Pour le présent, il y a l’exemple du Milan AC ce grand club européen qui est d’une régularité déconcertante sur la scène internationale. Toujours présent dans le dernier carré de la Ligue européenne des champions, elle est une des équipes les plus stables du vieux continent. Sa défense composée de Alessandro NESTA, Alessandro COSTACURTA, Marcos EVANGELISTA de Moraes dit Cafu, Paolo MALDINI est en place depuis 2003. Elle est aussi en âge la plus vieille du championnat italien et de la Ligue des champions avec 40 ans pour COSTACURTA, 37 pour MALDINI, 36 pour Cafu et 30 pour NESTA.
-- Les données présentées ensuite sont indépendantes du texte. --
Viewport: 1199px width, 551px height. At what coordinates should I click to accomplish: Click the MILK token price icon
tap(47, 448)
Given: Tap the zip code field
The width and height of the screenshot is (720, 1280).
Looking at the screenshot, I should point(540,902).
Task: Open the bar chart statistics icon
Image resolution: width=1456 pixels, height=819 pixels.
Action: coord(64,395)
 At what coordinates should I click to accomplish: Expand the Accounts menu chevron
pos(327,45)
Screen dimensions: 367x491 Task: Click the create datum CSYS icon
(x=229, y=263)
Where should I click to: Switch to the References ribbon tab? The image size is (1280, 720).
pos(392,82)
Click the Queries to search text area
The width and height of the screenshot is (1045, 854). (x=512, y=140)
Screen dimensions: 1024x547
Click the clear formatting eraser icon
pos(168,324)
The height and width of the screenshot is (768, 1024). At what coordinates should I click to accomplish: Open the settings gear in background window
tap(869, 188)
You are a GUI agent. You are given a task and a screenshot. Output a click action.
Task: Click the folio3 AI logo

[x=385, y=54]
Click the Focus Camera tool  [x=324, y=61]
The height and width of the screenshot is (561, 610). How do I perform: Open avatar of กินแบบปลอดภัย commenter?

Si c’était au Burkina, il y a longtemps qu’ils ont été envoyés sur les gradins pour cause de « vieillesse ». Mais le staff du Milan AC a décidé de ne pas recruter des défenseurs pour la saison prochaine en plaçant sa confiance à ces joueurs. C’est la preuve que la stabilité de l’effectif participe de la constance des résultats qu’obtient une équipe.

Si on revient dans le championnat burkinabè actuel, il est difficile de parier sur une équipe pour les résultats qu’elle va produire. Même quand le leader rencontre la lanterne rouge, les supporters vont au stade la peur au ventre. Ce qui n’est pas normal. Selon les techniciens, il est très difficile de gérer une compétition dans ces conditions.

« Dès la réception du calendrier du championnat, a dit un entraîneur, vous faites une évaluation des points que vous pensez obtenir en mettant les résultats probables des matchs. Cela permet de situer à peu près votre place en fin de compétition ». « Normalement, poursuit-il, cette projection doit se réaliser à au moins 70% compte tenu de l’impondérabilité du football ».

Mais si on doit disputer tous les matchs avec les mêmes propensions d’échec et de réussite, il est difficile de gagner quoi que ce soit.
Le sport reste une œuvre humaine donc imparfaite, il est néanmoins possible d’adopter des méthodes qui satisferont aux exigences de la haute performance si on veut être parmi les meilleurs.